[Data extracted from a collection]
═══
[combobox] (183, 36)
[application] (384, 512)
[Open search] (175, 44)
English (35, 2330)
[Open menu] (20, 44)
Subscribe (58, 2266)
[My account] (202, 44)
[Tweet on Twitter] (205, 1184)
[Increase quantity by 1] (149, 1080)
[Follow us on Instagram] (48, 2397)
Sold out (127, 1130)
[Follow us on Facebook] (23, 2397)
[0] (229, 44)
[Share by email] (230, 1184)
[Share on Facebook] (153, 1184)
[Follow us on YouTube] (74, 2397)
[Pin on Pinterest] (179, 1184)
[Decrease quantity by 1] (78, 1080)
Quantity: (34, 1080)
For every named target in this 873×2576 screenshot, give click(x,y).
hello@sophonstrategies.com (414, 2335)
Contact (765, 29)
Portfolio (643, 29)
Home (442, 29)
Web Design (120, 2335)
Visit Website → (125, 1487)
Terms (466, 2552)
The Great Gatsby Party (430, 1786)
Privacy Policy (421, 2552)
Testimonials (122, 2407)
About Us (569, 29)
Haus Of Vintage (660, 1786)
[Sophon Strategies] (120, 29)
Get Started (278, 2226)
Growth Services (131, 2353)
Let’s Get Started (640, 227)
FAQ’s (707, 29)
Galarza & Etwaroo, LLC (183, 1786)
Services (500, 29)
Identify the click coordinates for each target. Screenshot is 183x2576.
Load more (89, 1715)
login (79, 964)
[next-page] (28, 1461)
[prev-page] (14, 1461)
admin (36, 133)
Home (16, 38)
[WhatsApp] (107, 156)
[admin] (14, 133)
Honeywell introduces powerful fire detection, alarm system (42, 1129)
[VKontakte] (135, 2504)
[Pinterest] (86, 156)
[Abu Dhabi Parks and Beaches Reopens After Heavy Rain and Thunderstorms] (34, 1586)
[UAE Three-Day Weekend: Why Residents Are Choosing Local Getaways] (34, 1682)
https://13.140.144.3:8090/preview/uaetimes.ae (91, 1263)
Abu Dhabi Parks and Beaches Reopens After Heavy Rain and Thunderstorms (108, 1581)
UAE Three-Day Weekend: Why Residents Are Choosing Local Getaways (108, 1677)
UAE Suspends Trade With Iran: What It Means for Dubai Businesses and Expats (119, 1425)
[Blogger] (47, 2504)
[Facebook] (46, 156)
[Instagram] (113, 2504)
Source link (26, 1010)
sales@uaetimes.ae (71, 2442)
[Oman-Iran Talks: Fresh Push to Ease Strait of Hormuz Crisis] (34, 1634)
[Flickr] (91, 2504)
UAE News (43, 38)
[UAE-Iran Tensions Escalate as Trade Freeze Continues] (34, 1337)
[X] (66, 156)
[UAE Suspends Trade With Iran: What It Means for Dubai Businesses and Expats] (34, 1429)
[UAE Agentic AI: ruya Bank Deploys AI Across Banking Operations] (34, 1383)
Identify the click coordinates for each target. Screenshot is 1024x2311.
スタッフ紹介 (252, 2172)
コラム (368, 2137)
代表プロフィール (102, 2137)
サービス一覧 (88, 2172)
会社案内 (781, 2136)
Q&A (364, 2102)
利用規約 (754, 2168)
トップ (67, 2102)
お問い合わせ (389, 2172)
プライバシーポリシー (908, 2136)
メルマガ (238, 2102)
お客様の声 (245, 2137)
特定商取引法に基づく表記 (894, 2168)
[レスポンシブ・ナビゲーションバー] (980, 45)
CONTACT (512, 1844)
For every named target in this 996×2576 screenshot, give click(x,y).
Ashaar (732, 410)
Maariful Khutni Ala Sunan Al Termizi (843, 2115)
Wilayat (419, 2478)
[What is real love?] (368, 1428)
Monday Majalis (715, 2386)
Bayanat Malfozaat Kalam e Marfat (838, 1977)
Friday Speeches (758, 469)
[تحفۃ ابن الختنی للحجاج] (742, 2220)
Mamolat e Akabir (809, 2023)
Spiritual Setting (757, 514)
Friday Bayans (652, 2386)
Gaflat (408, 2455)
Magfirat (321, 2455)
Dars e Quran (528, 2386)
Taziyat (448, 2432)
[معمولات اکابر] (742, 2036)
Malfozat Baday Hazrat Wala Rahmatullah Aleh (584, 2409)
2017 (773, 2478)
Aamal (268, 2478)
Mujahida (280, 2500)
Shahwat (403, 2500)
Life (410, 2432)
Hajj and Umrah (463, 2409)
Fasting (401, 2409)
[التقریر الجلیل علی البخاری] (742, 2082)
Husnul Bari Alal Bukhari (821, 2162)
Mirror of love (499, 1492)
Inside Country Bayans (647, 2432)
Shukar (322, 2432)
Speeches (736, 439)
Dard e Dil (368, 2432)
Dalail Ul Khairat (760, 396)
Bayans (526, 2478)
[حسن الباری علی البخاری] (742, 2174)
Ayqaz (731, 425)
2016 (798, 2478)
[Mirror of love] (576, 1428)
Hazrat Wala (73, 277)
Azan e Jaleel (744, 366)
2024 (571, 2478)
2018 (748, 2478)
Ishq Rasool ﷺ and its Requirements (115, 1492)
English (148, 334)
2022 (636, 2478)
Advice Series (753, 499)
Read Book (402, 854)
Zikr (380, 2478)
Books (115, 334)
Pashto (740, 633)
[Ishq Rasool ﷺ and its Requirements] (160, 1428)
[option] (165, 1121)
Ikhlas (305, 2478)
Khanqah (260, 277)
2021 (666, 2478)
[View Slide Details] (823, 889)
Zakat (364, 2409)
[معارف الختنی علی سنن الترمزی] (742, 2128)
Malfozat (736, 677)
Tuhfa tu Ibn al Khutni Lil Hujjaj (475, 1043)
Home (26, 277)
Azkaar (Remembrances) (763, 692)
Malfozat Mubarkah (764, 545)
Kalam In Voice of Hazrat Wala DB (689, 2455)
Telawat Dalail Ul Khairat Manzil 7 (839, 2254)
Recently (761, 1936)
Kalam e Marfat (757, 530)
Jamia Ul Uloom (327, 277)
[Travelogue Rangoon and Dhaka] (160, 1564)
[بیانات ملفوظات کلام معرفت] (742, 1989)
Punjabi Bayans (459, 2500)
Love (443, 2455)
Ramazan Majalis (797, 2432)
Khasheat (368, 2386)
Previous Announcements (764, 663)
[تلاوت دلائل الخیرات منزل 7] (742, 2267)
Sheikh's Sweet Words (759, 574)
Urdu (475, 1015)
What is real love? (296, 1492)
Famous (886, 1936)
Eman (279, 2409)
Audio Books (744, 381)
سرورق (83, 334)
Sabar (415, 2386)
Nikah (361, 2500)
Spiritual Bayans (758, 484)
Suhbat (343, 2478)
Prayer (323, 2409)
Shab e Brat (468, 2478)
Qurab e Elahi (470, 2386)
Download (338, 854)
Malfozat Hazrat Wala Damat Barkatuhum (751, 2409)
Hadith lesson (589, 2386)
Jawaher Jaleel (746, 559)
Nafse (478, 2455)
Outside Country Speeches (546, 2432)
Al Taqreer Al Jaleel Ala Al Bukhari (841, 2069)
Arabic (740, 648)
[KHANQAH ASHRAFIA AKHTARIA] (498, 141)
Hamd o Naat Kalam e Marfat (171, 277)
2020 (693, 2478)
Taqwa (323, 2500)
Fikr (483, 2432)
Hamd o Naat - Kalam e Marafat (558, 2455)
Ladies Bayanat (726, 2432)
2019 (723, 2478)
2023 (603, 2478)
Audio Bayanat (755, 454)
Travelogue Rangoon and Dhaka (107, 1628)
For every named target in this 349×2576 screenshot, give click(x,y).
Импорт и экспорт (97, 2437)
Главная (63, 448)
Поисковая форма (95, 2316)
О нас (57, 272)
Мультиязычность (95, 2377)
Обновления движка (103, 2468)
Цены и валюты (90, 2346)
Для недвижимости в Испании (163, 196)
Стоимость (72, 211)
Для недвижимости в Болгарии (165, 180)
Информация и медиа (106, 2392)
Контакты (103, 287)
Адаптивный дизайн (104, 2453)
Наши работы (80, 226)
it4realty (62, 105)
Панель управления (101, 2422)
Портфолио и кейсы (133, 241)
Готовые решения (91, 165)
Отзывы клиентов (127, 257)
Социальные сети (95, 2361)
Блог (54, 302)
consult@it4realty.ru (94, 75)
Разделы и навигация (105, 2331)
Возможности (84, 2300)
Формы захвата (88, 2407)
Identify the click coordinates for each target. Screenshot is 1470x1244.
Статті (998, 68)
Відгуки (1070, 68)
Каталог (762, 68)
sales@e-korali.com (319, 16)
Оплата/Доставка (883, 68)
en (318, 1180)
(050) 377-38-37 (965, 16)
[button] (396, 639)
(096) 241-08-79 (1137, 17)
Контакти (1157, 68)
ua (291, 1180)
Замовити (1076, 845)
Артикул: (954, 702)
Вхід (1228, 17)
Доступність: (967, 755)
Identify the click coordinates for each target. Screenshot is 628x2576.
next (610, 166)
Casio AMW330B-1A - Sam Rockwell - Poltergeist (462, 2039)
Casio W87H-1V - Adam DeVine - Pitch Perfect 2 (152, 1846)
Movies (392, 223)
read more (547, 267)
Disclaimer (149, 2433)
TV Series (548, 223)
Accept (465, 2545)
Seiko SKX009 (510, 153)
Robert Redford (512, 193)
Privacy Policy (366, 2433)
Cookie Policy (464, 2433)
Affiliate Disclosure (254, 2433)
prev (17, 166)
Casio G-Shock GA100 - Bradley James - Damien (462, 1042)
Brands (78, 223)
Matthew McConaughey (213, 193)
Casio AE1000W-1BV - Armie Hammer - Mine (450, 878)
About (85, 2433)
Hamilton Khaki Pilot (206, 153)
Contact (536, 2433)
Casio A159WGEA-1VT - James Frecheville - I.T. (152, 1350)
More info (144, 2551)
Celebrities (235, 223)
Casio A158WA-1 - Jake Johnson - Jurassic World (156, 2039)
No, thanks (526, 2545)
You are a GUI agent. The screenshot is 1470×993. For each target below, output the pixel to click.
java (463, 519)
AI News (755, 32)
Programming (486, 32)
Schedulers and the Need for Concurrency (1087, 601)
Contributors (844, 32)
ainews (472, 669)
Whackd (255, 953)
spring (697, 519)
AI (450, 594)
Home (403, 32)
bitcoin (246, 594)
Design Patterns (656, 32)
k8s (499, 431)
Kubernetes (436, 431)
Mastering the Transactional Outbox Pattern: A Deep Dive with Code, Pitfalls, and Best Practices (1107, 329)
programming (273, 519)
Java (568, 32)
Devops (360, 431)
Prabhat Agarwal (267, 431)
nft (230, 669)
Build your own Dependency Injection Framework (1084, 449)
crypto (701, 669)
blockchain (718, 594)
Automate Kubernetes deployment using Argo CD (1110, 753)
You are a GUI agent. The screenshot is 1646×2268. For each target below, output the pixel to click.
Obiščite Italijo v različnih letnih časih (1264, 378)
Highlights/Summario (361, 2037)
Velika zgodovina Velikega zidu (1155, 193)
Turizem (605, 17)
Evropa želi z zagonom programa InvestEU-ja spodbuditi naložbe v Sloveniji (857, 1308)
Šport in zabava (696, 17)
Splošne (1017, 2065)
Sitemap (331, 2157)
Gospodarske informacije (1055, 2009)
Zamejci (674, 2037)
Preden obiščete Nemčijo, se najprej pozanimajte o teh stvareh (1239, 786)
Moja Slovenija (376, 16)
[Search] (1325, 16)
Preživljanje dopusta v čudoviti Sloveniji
═══
[Your instructions]
Could you set down, word for word, only the lines above from the line with "Turizem (605, 17)" to the line with "Zamejci (674, 2037)", including both?

[Task response]
Turizem (605, 17)
Evropa želi z zagonom programa InvestEU-ja spodbuditi naložbe v Sloveniji (857, 1308)
Šport in zabava (696, 17)
Splošne (1017, 2065)
Sitemap (331, 2157)
Gospodarske informacije (1055, 2009)
Zamejci (674, 2037)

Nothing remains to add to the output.